Marker: A drug selection gene (such as neomycin resistance), a visually detectable gene (such as EGFP), or a dual-reporter gene (such as EGFP/Neo). This allows cells transduced with the vector to be selected and/or visualized.
3' LTR-ΔU3: A truncated version of the HIV-1 3' long terminal repeat that deletes the U3 region. This leads to the self-inactivation of the promoter activity of the 5' LTR upon viral vector integration into the host genome (since the 3' LTR is copied onto 5' LTR during viral integration). The polyadenylation signal contained in 3' LTR-ΔU3 serves to terminates all upstream transcripts produced both during viral packaging and after viral integration into the host genome.
SV40 early pA: Simian virus 40 early polyadenylation signal.
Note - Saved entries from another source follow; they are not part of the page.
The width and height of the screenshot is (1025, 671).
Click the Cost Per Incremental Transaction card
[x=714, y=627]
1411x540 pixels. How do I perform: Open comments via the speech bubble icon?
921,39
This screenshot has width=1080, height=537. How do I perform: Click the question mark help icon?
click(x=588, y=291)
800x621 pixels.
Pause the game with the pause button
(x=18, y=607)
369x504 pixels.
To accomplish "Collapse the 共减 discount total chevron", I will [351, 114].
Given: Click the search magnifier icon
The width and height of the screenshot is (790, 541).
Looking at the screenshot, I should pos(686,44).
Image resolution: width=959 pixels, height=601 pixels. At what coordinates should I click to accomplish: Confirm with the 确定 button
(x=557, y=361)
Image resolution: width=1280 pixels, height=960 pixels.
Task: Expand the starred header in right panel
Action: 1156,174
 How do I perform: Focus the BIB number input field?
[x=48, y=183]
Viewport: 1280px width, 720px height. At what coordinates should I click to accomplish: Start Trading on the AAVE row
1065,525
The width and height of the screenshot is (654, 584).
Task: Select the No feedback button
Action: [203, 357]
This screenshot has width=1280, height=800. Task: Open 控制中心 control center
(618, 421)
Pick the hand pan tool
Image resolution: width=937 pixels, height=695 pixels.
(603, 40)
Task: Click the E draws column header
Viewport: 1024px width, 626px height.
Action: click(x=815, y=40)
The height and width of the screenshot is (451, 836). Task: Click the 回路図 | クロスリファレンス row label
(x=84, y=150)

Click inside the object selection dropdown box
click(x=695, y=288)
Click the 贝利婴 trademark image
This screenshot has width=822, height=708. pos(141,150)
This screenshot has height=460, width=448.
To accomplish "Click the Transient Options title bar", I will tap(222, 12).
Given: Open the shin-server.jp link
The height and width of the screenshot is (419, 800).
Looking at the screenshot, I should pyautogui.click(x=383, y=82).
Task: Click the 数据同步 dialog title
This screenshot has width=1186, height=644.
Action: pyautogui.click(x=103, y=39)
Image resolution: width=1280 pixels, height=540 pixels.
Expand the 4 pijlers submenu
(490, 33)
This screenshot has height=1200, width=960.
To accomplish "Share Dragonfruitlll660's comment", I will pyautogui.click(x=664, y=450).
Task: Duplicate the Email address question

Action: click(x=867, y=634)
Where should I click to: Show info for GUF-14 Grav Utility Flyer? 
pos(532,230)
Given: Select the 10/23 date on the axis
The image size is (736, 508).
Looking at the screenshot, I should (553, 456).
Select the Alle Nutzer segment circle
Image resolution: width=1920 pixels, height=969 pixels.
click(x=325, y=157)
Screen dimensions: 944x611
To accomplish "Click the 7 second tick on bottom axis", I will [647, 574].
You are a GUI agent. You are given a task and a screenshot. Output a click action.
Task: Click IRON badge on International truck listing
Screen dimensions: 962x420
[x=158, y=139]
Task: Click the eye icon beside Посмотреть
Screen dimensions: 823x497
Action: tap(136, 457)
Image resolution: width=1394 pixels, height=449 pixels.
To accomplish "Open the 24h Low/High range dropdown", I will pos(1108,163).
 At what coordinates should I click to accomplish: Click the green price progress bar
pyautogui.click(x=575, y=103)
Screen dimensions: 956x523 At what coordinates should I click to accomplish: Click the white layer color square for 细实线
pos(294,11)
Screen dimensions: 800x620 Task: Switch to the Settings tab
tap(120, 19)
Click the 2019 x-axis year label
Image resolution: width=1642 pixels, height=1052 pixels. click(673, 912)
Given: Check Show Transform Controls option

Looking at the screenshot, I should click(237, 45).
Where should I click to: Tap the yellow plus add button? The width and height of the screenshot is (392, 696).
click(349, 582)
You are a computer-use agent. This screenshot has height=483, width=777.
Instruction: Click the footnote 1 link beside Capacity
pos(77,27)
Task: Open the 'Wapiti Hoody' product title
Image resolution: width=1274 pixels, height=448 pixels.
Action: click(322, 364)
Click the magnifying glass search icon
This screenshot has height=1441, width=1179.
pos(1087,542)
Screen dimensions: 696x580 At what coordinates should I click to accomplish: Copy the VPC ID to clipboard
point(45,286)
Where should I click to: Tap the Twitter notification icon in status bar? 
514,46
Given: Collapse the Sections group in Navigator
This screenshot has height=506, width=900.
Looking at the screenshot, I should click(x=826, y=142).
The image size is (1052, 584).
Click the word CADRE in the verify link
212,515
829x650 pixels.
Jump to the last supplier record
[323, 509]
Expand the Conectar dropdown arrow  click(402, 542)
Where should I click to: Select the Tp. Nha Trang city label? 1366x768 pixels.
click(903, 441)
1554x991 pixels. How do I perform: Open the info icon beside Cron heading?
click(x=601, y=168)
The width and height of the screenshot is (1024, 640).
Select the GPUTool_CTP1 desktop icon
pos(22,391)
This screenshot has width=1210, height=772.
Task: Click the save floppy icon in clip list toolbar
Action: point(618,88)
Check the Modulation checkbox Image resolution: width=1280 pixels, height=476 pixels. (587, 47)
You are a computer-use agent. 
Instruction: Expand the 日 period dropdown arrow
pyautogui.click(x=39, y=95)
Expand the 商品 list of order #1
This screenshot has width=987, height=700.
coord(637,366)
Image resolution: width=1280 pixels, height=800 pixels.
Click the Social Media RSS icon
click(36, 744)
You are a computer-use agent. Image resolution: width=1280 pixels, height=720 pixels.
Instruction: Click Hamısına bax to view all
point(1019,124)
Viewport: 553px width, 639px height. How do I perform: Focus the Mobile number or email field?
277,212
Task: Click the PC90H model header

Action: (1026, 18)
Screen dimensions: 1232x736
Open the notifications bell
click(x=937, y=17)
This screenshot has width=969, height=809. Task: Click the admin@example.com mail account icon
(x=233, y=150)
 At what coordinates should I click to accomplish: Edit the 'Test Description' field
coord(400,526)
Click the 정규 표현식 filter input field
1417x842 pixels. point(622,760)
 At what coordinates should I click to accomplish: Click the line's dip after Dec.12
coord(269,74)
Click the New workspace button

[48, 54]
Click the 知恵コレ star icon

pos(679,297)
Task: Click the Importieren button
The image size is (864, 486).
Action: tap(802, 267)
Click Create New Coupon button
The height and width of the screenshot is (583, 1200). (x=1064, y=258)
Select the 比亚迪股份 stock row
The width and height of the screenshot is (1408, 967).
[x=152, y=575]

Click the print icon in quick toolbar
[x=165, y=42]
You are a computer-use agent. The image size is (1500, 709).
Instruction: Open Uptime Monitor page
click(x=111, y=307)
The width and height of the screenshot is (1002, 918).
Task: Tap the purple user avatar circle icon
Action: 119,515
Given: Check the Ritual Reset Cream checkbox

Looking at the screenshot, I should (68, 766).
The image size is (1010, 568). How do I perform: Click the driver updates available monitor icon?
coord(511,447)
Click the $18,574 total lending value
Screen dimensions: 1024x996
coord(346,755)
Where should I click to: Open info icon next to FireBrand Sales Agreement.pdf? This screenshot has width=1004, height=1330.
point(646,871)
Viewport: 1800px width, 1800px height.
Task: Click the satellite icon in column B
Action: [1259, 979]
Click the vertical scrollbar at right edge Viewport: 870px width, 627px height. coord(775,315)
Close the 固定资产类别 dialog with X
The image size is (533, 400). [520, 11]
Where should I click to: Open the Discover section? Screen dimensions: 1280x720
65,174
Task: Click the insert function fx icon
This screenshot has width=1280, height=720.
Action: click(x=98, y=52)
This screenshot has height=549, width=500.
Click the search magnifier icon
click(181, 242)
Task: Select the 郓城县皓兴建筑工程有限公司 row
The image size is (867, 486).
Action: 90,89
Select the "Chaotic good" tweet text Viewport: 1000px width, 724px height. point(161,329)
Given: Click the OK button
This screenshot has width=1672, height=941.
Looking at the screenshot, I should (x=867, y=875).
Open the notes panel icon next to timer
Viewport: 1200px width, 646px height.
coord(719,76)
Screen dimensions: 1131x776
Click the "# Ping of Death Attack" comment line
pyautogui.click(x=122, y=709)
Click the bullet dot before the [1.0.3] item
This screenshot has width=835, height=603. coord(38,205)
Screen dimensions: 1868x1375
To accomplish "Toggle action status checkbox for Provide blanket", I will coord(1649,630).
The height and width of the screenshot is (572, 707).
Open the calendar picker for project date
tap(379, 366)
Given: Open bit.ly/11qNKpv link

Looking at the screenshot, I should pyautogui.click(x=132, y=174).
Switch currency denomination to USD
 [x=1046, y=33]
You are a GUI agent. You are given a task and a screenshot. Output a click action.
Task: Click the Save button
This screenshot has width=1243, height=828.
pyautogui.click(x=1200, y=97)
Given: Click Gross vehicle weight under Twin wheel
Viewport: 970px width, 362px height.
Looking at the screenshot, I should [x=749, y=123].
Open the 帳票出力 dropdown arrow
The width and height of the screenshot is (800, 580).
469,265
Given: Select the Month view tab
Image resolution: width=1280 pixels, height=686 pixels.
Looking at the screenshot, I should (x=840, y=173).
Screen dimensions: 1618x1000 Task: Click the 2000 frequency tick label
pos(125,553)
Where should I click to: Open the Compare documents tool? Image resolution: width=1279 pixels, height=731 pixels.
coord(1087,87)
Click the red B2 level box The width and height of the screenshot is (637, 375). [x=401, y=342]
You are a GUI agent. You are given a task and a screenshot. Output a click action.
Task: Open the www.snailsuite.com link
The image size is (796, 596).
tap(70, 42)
It further facilitates transcriptional termination after the 3' LTR during viral RNA transcription during packaging. This elevates the level of functional viral RNA in packaging cells, thus improving viral titer.
Ampicillin: Ampicillin resistance gene. It allows the plasmid to be maintained by ampicillin selection in E. coli.
pUC ori: pUC origin of replication. Plasmids carrying this origin exist in high copy numbers in E. coli.